In the present case, the Iran-backed Shiite militia known as the Al-Mukhtar Army has claimed responsibility for the attack, according to Xinhua News Agency. The PMOI’s parent organization, the National Council of Resistance of Iran has also reportedly identified some of the missiles utilized in the attack. They include the Falaq series of missiles produced by Iran and apparently supplied to its proxies elsewhere in the Middle East. The NCRI claims that approximately 80 missiles landed on the camp in Thursday’s attack.

This incident is the fourth such deadly attack on Camp Liberty, and it follows upon three similar massacres on Camp Ashraf including a military assault in September 2013, which killed more than half of the 100 residents who had remained at the evacuated camp under the terms of the relocation agreement, in order to settle property issues. Five other residents were taken hostage in the raid and were allegedly transferred to Iran, reinforcing the notion that each of these attacks have been undertaken with direct input from or at the behest of the Iranian regime.

The consequently unresolved property issues prevented essential medical equipment from being transferred from Camp Ashraf to Camp Liberty, making the latter’s conditions more like those of a concentration camp. Several of the wounded from Thursday’s rocket attack have been transferred to hospital in Baghdad, but prior to this the community’s sick and wounded have been subject to a medical blockade that has resulted in several preventable deaths.

It remains to be seen whether survivors of the attack will have continued access to medical treatment beyond the borders of Camp Liberty, and the answer to this question will surely depend in large part upon the persistence of the international response and the resulting pressure upon the government in Baghdad.

The US State Department was quick to condemn the attack, and Secretary of State John Kerry’s statement insisted that the US was working closely with its Iraqi allies to encourage them to identify the perpetrators and hold them to account. The UN High Commission for Refugees issued a similar statement.

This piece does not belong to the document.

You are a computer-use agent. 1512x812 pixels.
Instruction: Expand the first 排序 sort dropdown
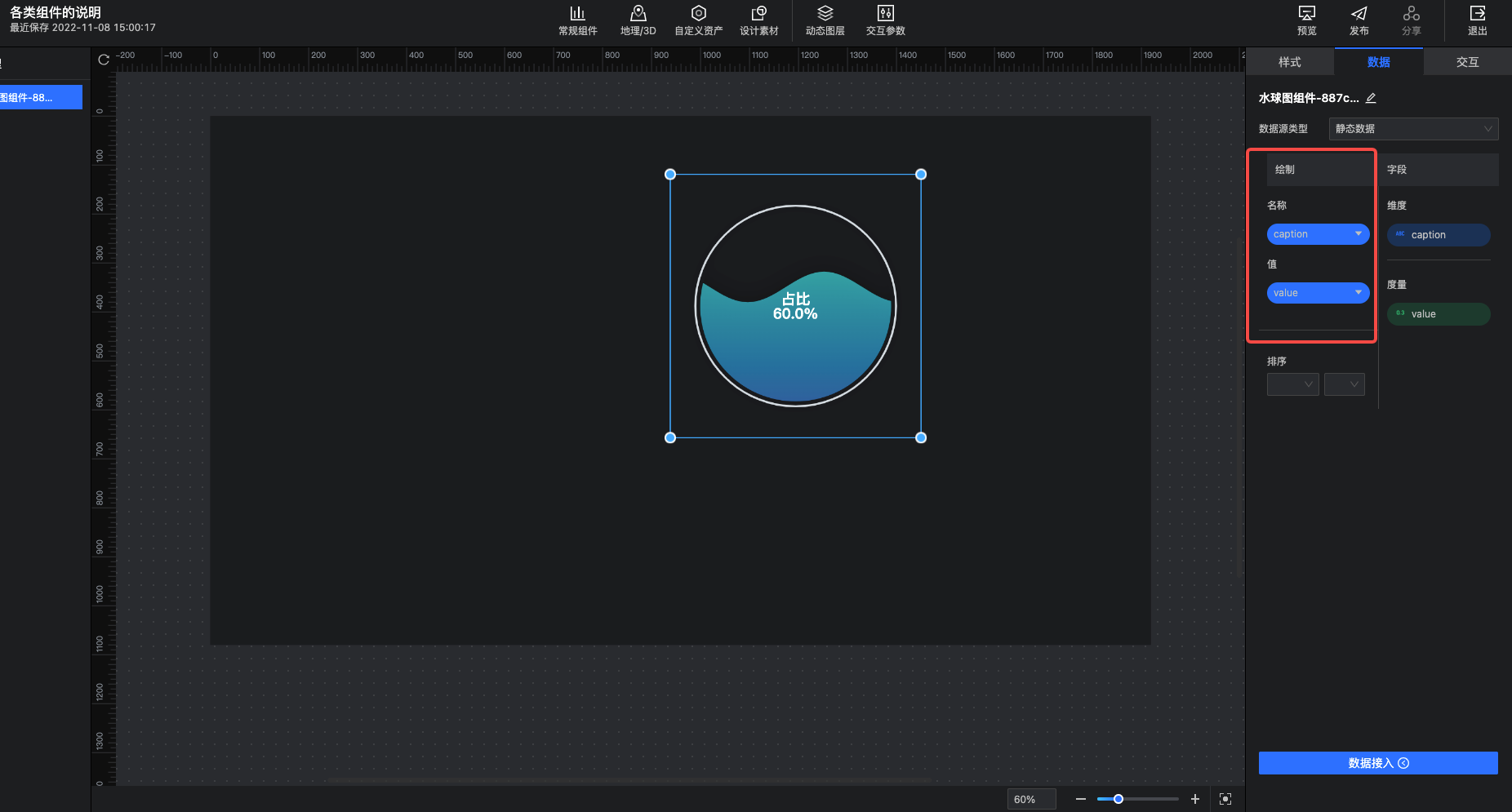(x=1292, y=384)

The website of the NCRI published the State Department’s remarks along with press releases from a number of American and European politicians and groups that have championed the cause of the PMOI and relocation of the Camp Liberty refugees in the past. But the NCRI’s coverage of the incident also included harsh words for the White House and the UN. The organization’s president, Maryam Rajavi accused these entities of being aware of the role of Iranian agents in this and the six previous attacks.

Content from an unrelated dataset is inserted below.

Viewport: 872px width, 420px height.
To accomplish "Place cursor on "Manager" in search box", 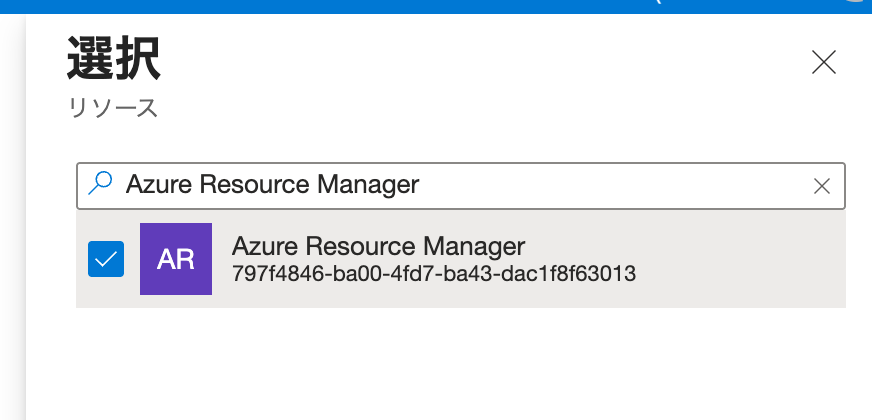I will click(x=368, y=185).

Rajavi added that her organization had previously warned of the possibility of more such attacks, and that these warnings had been repeated by 26 members of the US House of Representatives, 32 other prominent American political and military figures, and 70 members of the French National Assembly. These and other supporters of the PMOI have insisted that Western powers and especially the US have a responsibility to facilitate the relocation of the threatened residents of Camp Liberty.

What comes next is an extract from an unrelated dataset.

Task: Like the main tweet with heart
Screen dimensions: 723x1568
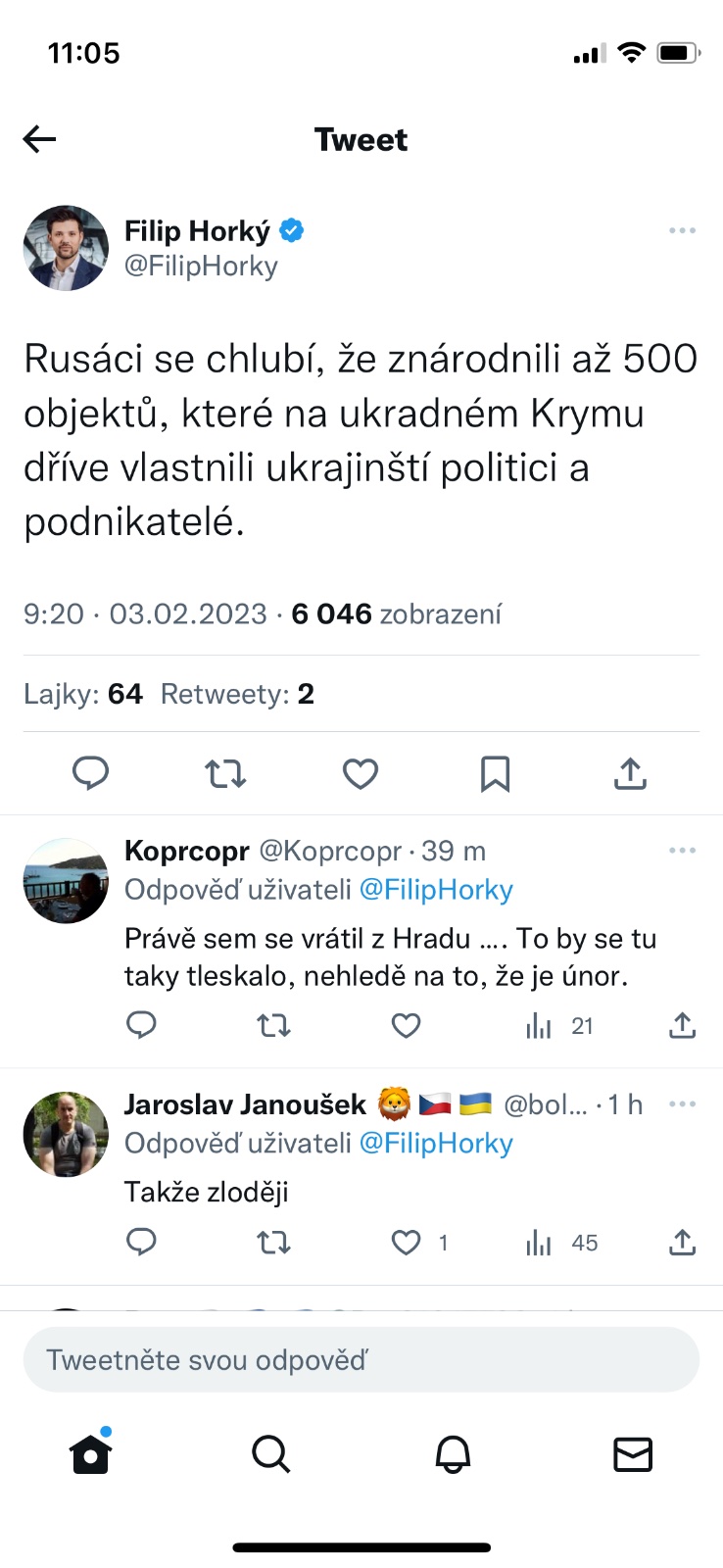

Such statements have generally been supported by pointing out that the US government provided all of the residents of Camp Ashraf with official documentation of Protected Persons Status, but effectively withdrew actual protection when US forces left the area under the care of the Iraqi government, which was then, and apparently still remains closely aligned with Tehran.

In the wake of the most recent attacks, the PMOI claimed that the militia attack was carried out with support from within the Iraqi government. Iraqi forces have been permanently posted outside the perimeter of the camp. From there they have helped to prevent residents from leaving the camp even in cases of medical emergency. But they have neither thwarted rocket attacks coming from near that perimeter, nor provided warning of the presence of militant forces.

Thus, the PMOI and its supporters have tended to respond with skepticism to State Department comments like the latest, which promises to work with the Iraqi government. From the perspective of the victims of this and previous attacks, the current Iraqi government is part of the problem and cannot be trusted to take action on its own to prevent future attacks or prosecute their perpetrators.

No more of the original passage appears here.